Away from the carefully managed campaigns of the major parties, this election is throwing up some startlingly different visions for Britain in general and housing in particular, some of them eminently sensible, some downright bonkers.
Two of the major ‘minor’ parties, UKIP and the Greens, have launched two very different manifestos. They are both promising more investment but the Greens ‘reject the use of immigration to mask problems such as lack of high quality social housing’ while UKIP sees cuts in immigration as the problem.
The Green manifesto launched today pledges £2bn in 2010 rising to £4bn in 2011 for social housing. The expansion would be ‘mainly through renovation’ and would create 80,000 jobs.
The party would invest the same amount and create as many jobs again through a programme of free home insulation for anyone who needs it, with priority for pensioners. Tax incentives would be increased through the rent a room scheme to encourage better use of the existing stock.
Other eye-catching policies include the end of the right to buy the introduction of a new right to rent for people with mortgage problems. Local authority duties to homeless families would be extended to single homeless people and intentional homelessness would be abolished.
Tenants would benefit from a new minimum wage set at 60% of net national average earnings (£8.10 an hour), which would in turn cut the bill for tax credits and housing and council tax benefit. So far, so sensible, and the UKIP manifesto starts out that way.
The whole point of the party is to withdraw from the European Union and £1.5bn of the savings from that would be invested in new social housing and ‘demolishing poor quality houses especially failed tower blocks and low quality buildings’.
Sad to say though, especially since the longer version of its housing policy quotes my blog, the voices from the saloon bar of the Red Lion are soon making themselves heard. UKIP will:‘cut housing quangos down to size including the Housing Corporation and the Tenants Authority Board’ [sic]. give ‘more rights to Landlords to clear out illegal squats as soon as possible’. hold ‘direct binding Referenda on all major housing schemes and economic developments such as supermarkets, housing developments of more than 50 homes and other major building projects’. scrap ‘hidden development taxes such as Section 106 ‘community bribes’ and requirements for social housing in bigger developments’. reduce housing demand and help to stabilise the market by imposing a five-year moratorium on immigration’introduce “Ellis Island” reception centres for immigrants so freeing up more accommodation for local people’.
Housing associations are in the party’s sights too. ‘UKIP finds the recent fashion for HAs to merge worrying for it distances the relationship between housing providers and their local communities.
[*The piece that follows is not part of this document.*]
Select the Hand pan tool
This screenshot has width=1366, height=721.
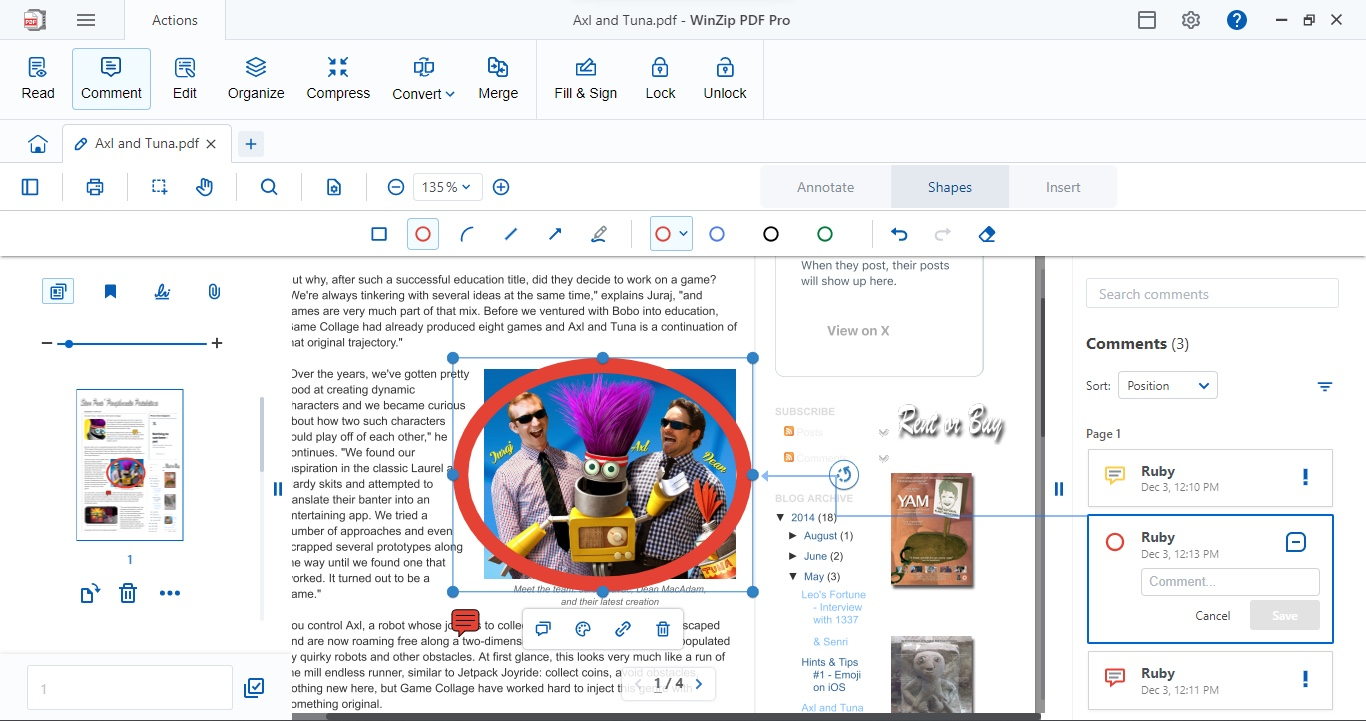click(x=205, y=187)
Profit becomes the prime motive. Rents increase. Service, management and repairs suffer.
UKIP wants to reverse this trend by ensuring the survival of smaller housing providers at the local level.’UKIP believes that local communities should be given the choice for social housing to remain in public ownership and shall thus encourage the so-called ‘Fourth Option’.
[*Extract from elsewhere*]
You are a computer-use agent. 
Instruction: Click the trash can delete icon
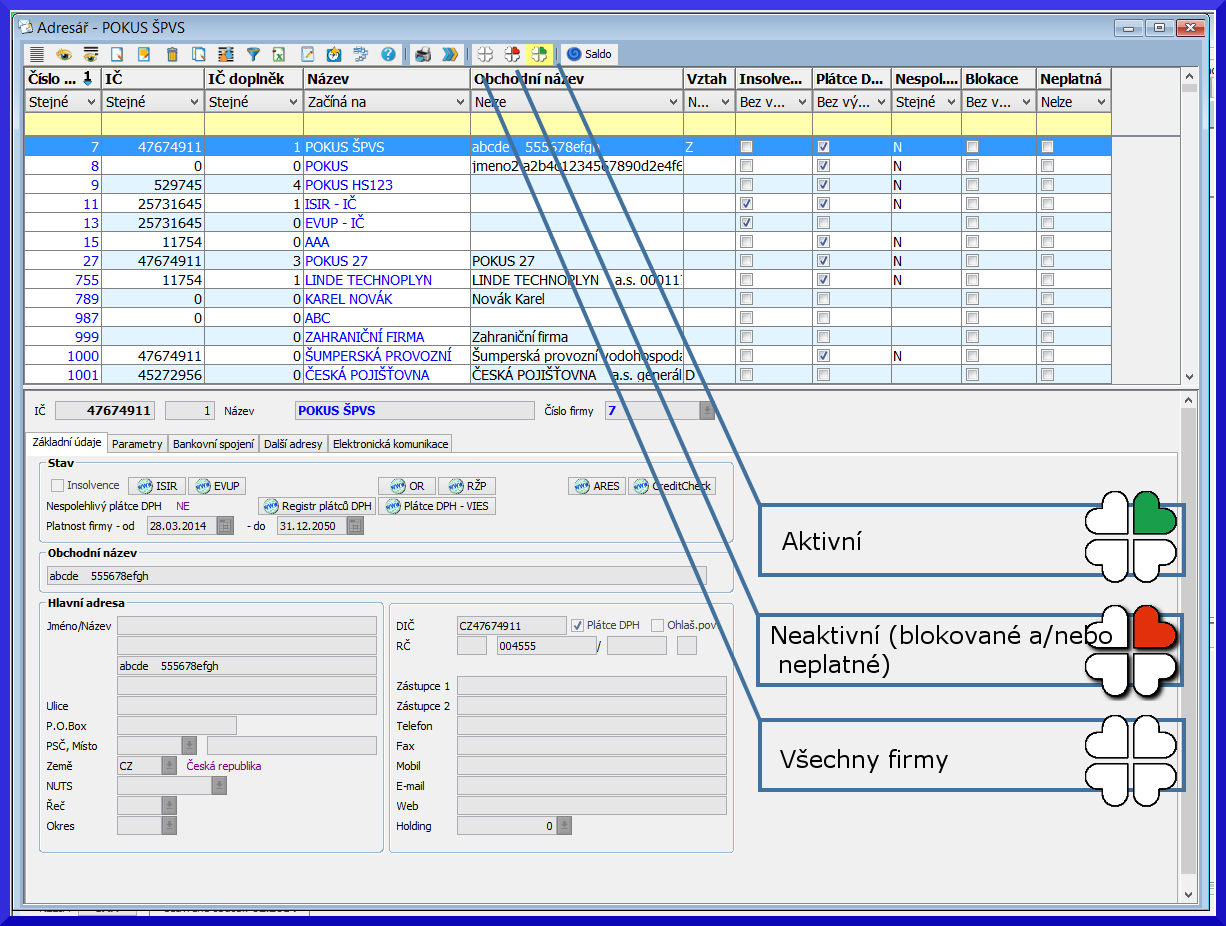click(x=172, y=54)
This creates the financial environment for councils to retain ownership of their housing stock or be able to compete effectively alongside other housing providers.’But in case that starts to sound attractive to workshy tenants who got pregnant to get their home, there are also proposals on the welfare state and ‘reinvigorating sink estates’. Here the size of the type increases along with the volume from the voices in the Red Lion. UKIP wants to tackle the poverty trap by reducing the effects of means-testing and the way that benefits interact.
‘This is not only a huge disincentive for social tenants to seek low paid work. It is also a significant disincentive for ‘the better off poor’ to leave social housing for the privately rented sector of owner-occupation. ‘Under its plan social rents would be ‘set at a single inclusive figure (rent plus Council Tax, net of notional Council Tax and Housing Benefit) calculated at around 20 per cent of each household’s gross income’.
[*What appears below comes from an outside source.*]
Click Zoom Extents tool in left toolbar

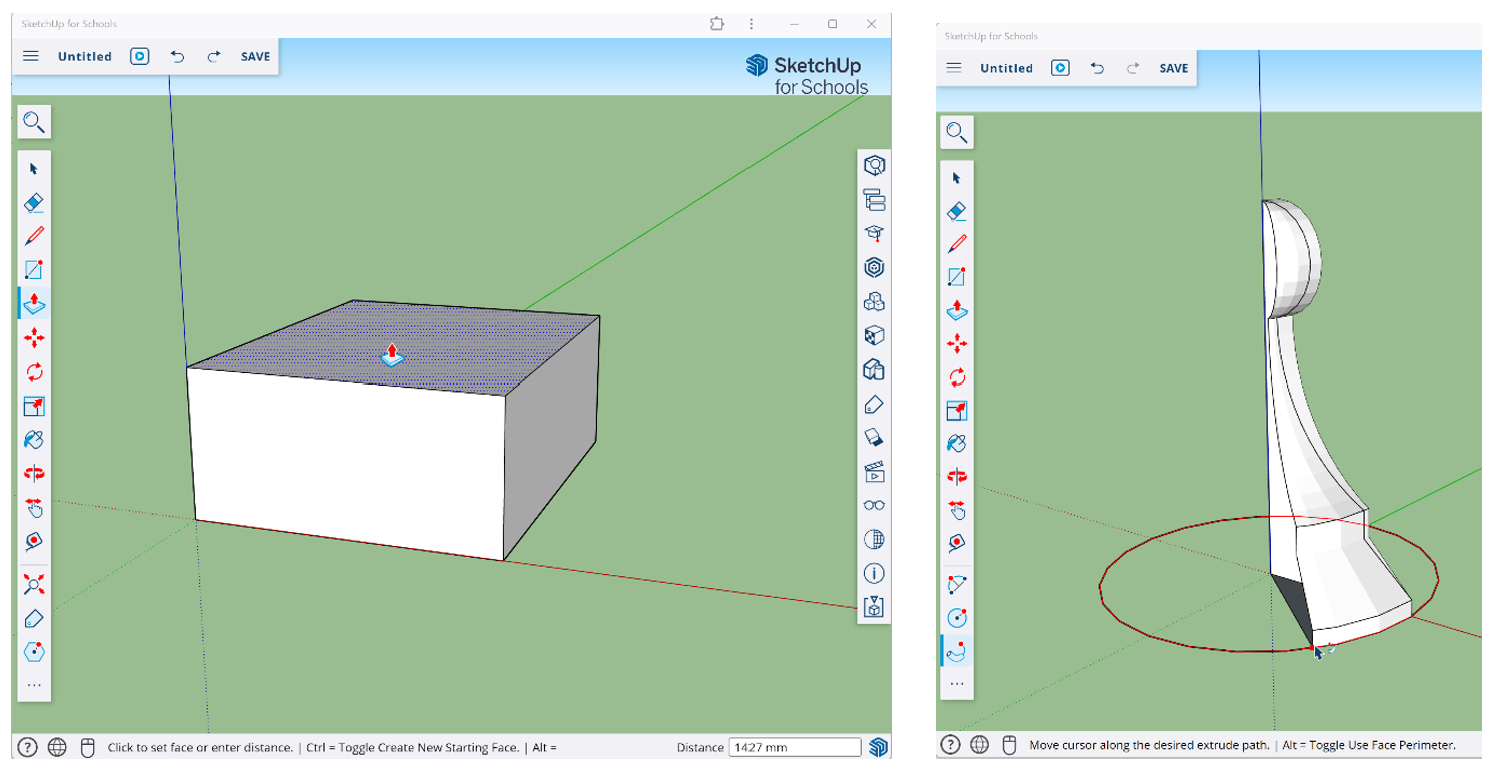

UKIP says this would not only boost work incentives but encourage better-off families into private renting because once they reach a certain level of income rents will be cheaper. But anyone tempted to skive on housing benefit instead had better watch out. ‘Housing Benefit and Council Tax Benefit for private tenants will be phased out and replaced with ‘Workfare’ jobs.
These Workfare job schemes will be administered by local councils to ensure that those who would otherwise not be able to find work can still cover their rent and Council Tax. In addition, these private tenants will be contributing something of value to the local community.’